已存数据条目:
+ + + + +
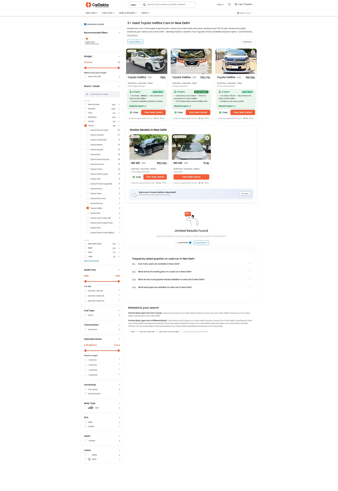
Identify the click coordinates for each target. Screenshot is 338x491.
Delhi (90, 422)
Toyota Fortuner (97, 135)
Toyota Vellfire (96, 208)
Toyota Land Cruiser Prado (101, 223)
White (94, 455)
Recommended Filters (96, 33)
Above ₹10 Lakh (94, 77)
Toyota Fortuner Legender (101, 184)
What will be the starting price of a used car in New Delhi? (162, 272)
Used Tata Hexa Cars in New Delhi (225, 323)
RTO (86, 418)
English (219, 4)
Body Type (89, 403)
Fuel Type (89, 311)
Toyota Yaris (95, 179)
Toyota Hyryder (96, 150)
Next (165, 61)
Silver (94, 459)
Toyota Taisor (96, 194)
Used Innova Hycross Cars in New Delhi (212, 313)
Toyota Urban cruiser (99, 174)
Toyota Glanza (96, 145)
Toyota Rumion (96, 203)
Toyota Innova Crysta (99, 130)
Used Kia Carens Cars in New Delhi (219, 321)
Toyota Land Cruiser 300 (100, 218)
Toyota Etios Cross (98, 198)
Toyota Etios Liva (97, 164)
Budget (88, 56)
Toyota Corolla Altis (98, 140)
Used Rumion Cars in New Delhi (147, 316)
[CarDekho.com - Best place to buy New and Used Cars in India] (97, 5)
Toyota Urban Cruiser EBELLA (102, 233)
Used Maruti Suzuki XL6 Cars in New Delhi (161, 323)
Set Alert (244, 194)
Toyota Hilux (95, 213)
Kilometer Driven (93, 339)
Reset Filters (185, 243)
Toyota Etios (95, 154)
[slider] (85, 67)
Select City (245, 13)
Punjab (91, 426)
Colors (87, 450)
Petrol (90, 315)
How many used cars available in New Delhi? (156, 264)
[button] (147, 99)
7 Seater (91, 441)
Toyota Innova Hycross (99, 159)
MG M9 (138, 163)
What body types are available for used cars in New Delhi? (162, 287)
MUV (97, 408)
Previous (127, 61)
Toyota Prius (95, 228)
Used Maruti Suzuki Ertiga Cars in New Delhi (186, 321)
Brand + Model (92, 86)
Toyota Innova (96, 189)
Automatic (92, 329)
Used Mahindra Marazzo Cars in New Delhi (204, 326)
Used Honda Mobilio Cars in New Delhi (170, 326)
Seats (87, 436)
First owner (92, 389)
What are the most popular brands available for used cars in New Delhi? (168, 280)
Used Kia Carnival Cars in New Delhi (194, 323)
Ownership (90, 385)
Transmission (91, 325)
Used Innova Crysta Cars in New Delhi (178, 313)
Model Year (90, 270)
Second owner (94, 394)
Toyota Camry (96, 169)
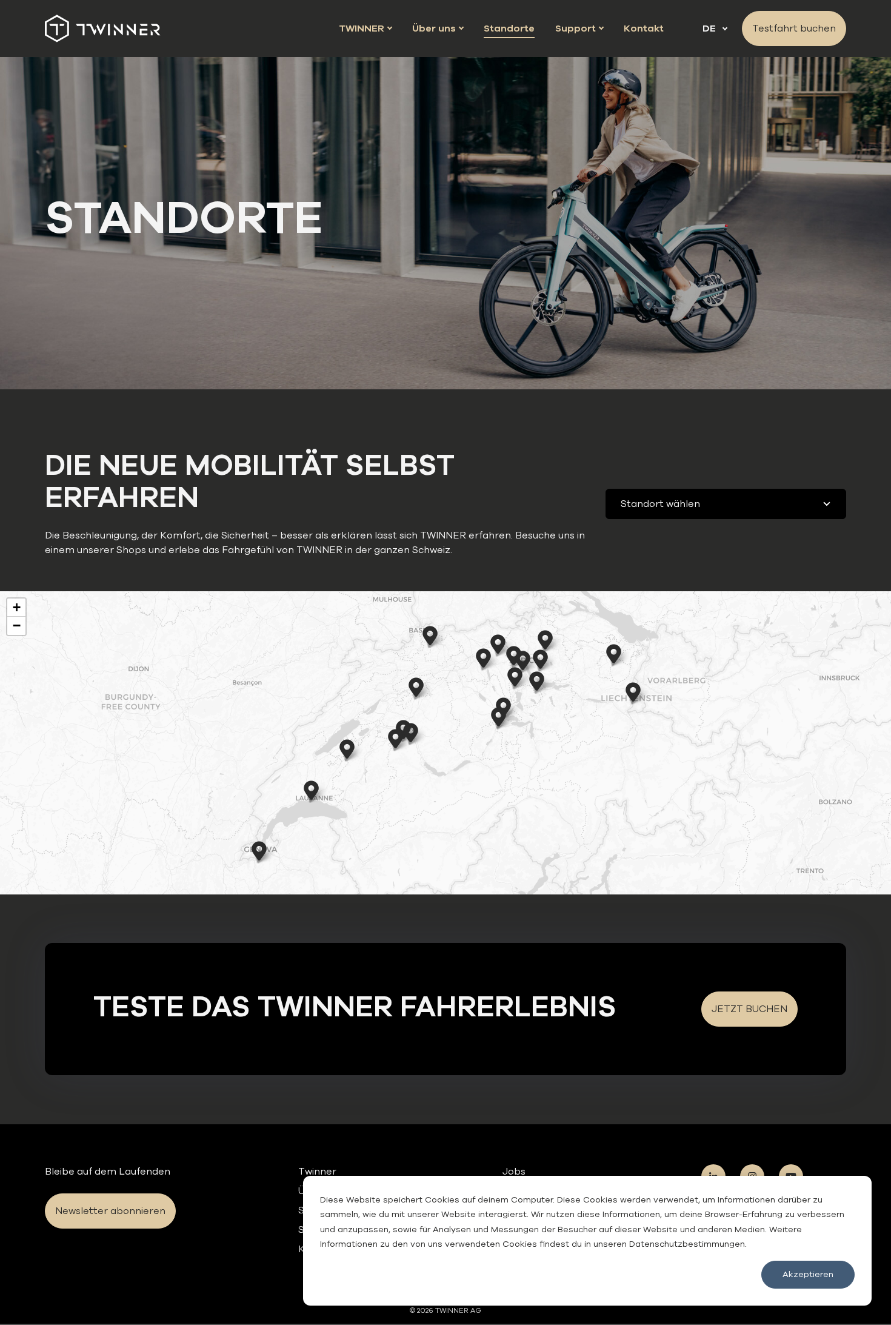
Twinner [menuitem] (317, 1171)
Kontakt (644, 28)
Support (579, 28)
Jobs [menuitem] (514, 1171)
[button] (514, 677)
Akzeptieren (808, 1274)
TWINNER (365, 28)
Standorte (509, 28)
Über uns (437, 28)
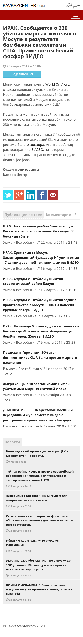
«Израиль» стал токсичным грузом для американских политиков (36, 501)
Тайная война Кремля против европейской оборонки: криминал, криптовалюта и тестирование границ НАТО (40, 478)
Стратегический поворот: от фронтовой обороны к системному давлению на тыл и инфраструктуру (39, 523)
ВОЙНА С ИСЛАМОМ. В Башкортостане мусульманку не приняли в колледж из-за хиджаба (39, 592)
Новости (12, 442)
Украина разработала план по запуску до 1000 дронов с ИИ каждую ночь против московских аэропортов (38, 567)
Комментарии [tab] (61, 214)
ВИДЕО (37, 149)
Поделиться (20, 74)
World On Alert (57, 84)
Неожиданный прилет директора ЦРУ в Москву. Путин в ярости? (37, 456)
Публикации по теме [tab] (23, 214)
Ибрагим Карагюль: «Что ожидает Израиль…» (33, 545)
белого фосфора (30, 144)
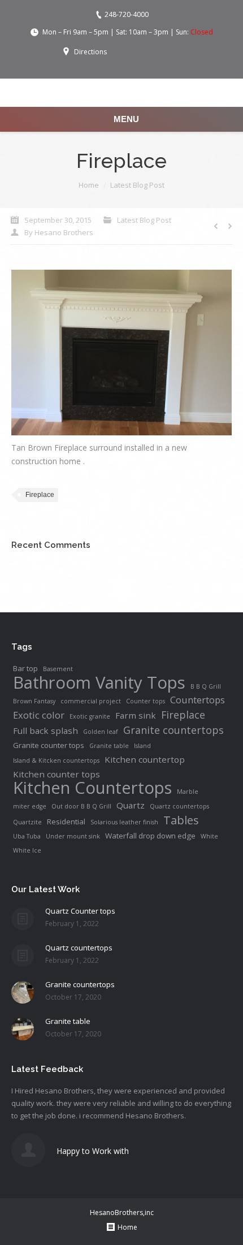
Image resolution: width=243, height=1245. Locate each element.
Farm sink (135, 715)
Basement (58, 669)
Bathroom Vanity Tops (99, 682)
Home (89, 185)
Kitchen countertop (145, 759)
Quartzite (27, 822)
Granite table (109, 746)
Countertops (197, 700)
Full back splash (45, 730)
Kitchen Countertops (92, 787)
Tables (181, 820)
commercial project (90, 701)
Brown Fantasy (34, 701)
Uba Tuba (27, 836)
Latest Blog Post (137, 185)
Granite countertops (173, 730)
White (209, 836)
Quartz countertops (179, 806)
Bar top (25, 668)
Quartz (130, 805)
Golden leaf (100, 732)
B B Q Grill (205, 686)
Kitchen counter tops (56, 774)
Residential (66, 821)
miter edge (29, 806)
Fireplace (39, 495)
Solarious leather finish (124, 822)
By (58, 232)
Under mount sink (73, 836)
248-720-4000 (127, 14)
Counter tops (145, 701)
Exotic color (38, 715)
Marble (187, 792)
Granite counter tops (48, 745)
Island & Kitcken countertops (56, 760)
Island (142, 746)
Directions (90, 52)
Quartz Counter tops (80, 911)
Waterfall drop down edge (150, 836)
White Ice (27, 850)
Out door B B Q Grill (81, 806)
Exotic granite (90, 716)
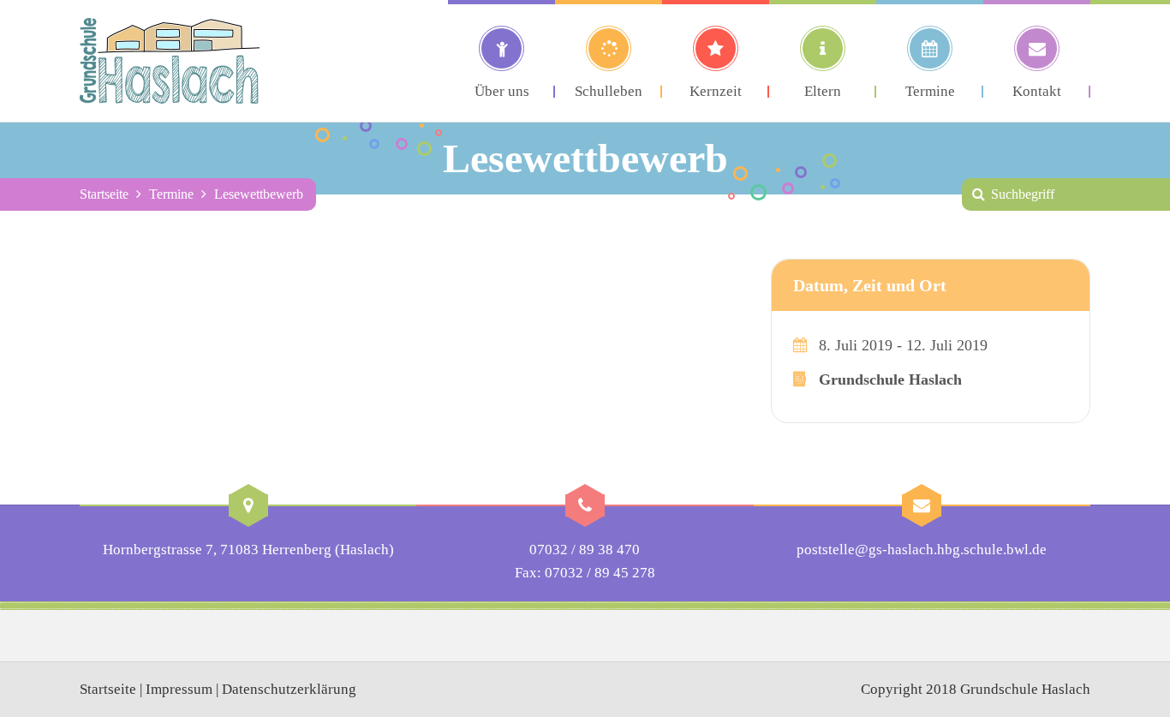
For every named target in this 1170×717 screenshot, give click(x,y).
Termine (171, 194)
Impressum (179, 689)
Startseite (104, 194)
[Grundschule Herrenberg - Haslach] (170, 61)
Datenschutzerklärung (289, 689)
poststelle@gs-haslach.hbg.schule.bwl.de (922, 549)
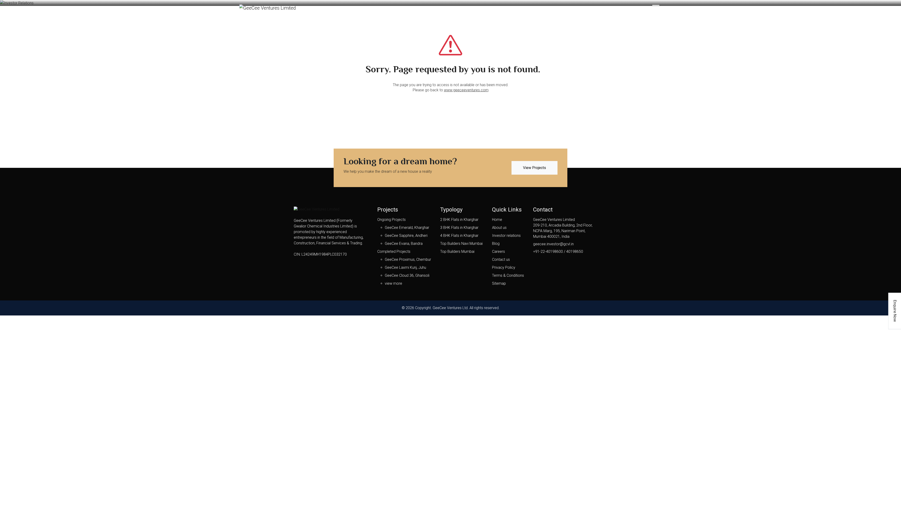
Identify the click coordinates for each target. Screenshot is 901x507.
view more (393, 283)
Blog (496, 243)
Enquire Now (895, 311)
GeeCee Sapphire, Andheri (406, 235)
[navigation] (656, 8)
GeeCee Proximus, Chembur (408, 259)
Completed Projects (393, 251)
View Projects (534, 167)
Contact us (501, 259)
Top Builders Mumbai (457, 251)
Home (497, 219)
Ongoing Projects (391, 219)
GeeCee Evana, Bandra (404, 243)
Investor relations (506, 235)
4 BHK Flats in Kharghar (459, 235)
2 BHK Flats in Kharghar (459, 219)
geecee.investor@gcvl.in (553, 244)
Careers (498, 251)
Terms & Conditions (508, 275)
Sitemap (499, 283)
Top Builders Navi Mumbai (461, 243)
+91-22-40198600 (548, 251)
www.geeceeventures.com (466, 90)
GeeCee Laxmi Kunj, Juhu (405, 267)
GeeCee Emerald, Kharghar (407, 227)
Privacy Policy (503, 267)
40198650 (574, 251)
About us (499, 227)
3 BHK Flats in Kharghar (459, 227)
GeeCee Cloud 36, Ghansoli (407, 275)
+ + + + +
**练习目的**
把上面所有记录逐行照抄下来，答案中略去图片。

**练习结果**
Identify the click coordinates for each target. Screenshot is 338x491.
Delhi (90, 422)
Toyota Fortuner (97, 135)
Toyota Vellfire (96, 208)
Toyota Land Cruiser Prado (101, 223)
White (94, 455)
Recommended Filters (96, 33)
Above ₹10 Lakh (94, 77)
Toyota Fortuner Legender (101, 184)
What will be the starting price of a used car in New Delhi? (162, 272)
Used Tata Hexa Cars in New Delhi (225, 323)
RTO (86, 418)
English (219, 4)
Body Type (89, 403)
Fuel Type (89, 311)
Toyota Yaris (95, 179)
Toyota Hyryder (96, 150)
Next (165, 61)
Silver (94, 459)
Toyota Taisor (96, 194)
Used Innova Hycross Cars in New Delhi (212, 313)
Toyota Urban cruiser (99, 174)
Toyota Glanza (96, 145)
Toyota Rumion (96, 203)
Toyota Innova Crysta (99, 130)
Used Kia Carens Cars in New Delhi (219, 321)
Toyota Land Cruiser 300 (100, 218)
Toyota Etios Cross (98, 198)
Toyota Etios Liva (97, 164)
Budget (88, 56)
Toyota Corolla Altis (98, 140)
Used Rumion Cars in New Delhi (147, 316)
[CarDekho.com - Best place to buy New and Used Cars in India] (97, 5)
Toyota Urban Cruiser EBELLA (102, 233)
Used Maruti Suzuki XL6 Cars in New Delhi (161, 323)
Set Alert (244, 194)
Toyota Hilux (95, 213)
Kilometer Driven (93, 339)
Reset Filters (185, 243)
Toyota Etios (95, 154)
[slider] (85, 67)
Select City (245, 13)
Punjab (91, 426)
Colors (87, 450)
Petrol (90, 315)
How many used cars available in New Delhi? (156, 264)
[button] (147, 99)
7 Seater (91, 441)
Toyota Innova Hycross (99, 159)
MG M9 (138, 163)
What body types are available for used cars in New Delhi? (162, 287)
MUV (97, 408)
Previous (127, 61)
Toyota Prius (95, 228)
Used Maruti Suzuki Ertiga Cars in New Delhi (186, 321)
Brand + Model (92, 86)
Toyota Innova (96, 189)
Automatic (92, 329)
Used Mahindra Marazzo Cars in New Delhi (204, 326)
Used Honda Mobilio Cars in New Delhi (170, 326)
Seats (87, 436)
First owner (92, 389)
What are the most popular brands available for used cars in New Delhi? (168, 280)
Used Kia Carnival Cars in New Delhi (194, 323)
Ownership (90, 385)
Transmission (91, 325)
Used Innova Crysta Cars in New Delhi (178, 313)
Model Year (90, 270)
Second owner (94, 394)
Toyota Camry (96, 169)
Twinner [menuitem] (317, 1171)
Kontakt (644, 28)
Support (579, 28)
Jobs [menuitem] (514, 1171)
[button] (514, 677)
Akzeptieren (808, 1274)
TWINNER (365, 28)
Standorte (509, 28)
Über uns (437, 28)
«Израиль» стал токсичным грузом для американских политиков (36, 501)
Тайная война Кремля против европейской оборонки: криминал, криптовалюта и тестирование границ НАТО (40, 478)
Стратегический поворот: от фронтовой обороны к системному давлению на тыл и инфраструктуру (39, 523)
ВОЙНА С ИСЛАМОМ. В Башкортостане мусульманку не приняли в колледж из-за хиджаба (39, 592)
Новости (12, 442)
Украина разработала план по запуску до 1000 дронов с ИИ каждую ночь против московских аэропортов (38, 567)
Комментарии [tab] (61, 214)
ВИДЕО (37, 149)
Поделиться (20, 74)
World On Alert (57, 84)
Неожиданный прилет директора ЦРУ в Москву. Путин в ярости? (37, 456)
Публикации по теме [tab] (23, 214)
Ибрагим Карагюль: «Что ожидает Израиль…» (33, 545)
белого фосфора (30, 144)
Image resolution: width=243, height=1245. Locate each element.
Farm sink (135, 715)
Basement (58, 669)
Bathroom Vanity Tops (99, 682)
Home (89, 185)
Kitchen countertop (145, 759)
Quartzite (27, 822)
Granite table (109, 746)
Countertops (197, 700)
Full back splash (45, 730)
Kitchen Countertops (92, 787)
Tables (181, 820)
commercial project (90, 701)
Brown Fantasy (34, 701)
Uba Tuba (27, 836)
Latest Blog Post (137, 185)
Granite countertops (173, 730)
White (209, 836)
Quartz countertops (179, 806)
Bar top (25, 668)
Quartz (130, 805)
Golden leaf (100, 732)
B B Q Grill (205, 686)
Kitchen counter tops (56, 774)
Residential (66, 821)
miter edge (29, 806)
Fireplace (39, 495)
Solarious leather finish (124, 822)
By (58, 232)
Under mount sink (73, 836)
248-720-4000 (127, 14)
Counter tops (145, 701)
Exotic color (38, 715)
Marble (187, 792)
Granite counter tops (48, 745)
Island & Kitcken countertops (56, 760)
Island (142, 746)
Directions (90, 52)
Quartz Counter tops (80, 911)
Waterfall drop down edge (150, 836)
White Ice (27, 850)
Out door B B Q Grill (81, 806)
Exotic granite (90, 716)
For every named target in this 1170×717 screenshot, give click(x,y).
Termine (171, 194)
Impressum (179, 689)
Startseite (104, 194)
[Grundschule Herrenberg - Haslach] (170, 61)
Datenschutzerklärung (289, 689)
poststelle@gs-haslach.hbg.schule.bwl.de (922, 549)
Identify the click coordinates for each target. Screenshot is 901x507.
view more (393, 283)
Blog (496, 243)
Enquire Now (895, 311)
GeeCee Sapphire, Andheri (406, 235)
[navigation] (656, 8)
GeeCee Proximus, Chembur (408, 259)
Completed Projects (393, 251)
View Projects (534, 167)
Contact us (501, 259)
Top Builders Mumbai (457, 251)
Home (497, 219)
Ongoing Projects (391, 219)
GeeCee Evana, Bandra (404, 243)
Investor relations (506, 235)
4 BHK Flats in Kharghar (459, 235)
2 BHK Flats in Kharghar (459, 219)
geecee.investor@gcvl.in (553, 244)
Careers (498, 251)
Terms & Conditions (508, 275)
Sitemap (499, 283)
Top Builders Navi Mumbai (461, 243)
+91-22-40198600 (548, 251)
www.geeceeventures.com (466, 90)
GeeCee Laxmi Kunj, Juhu (405, 267)
GeeCee Emerald, Kharghar (407, 227)
Privacy Policy (503, 267)
40198650 (574, 251)
About us (499, 227)
3 BHK Flats in Kharghar (459, 227)
GeeCee Cloud 36, Ghansoli (407, 275)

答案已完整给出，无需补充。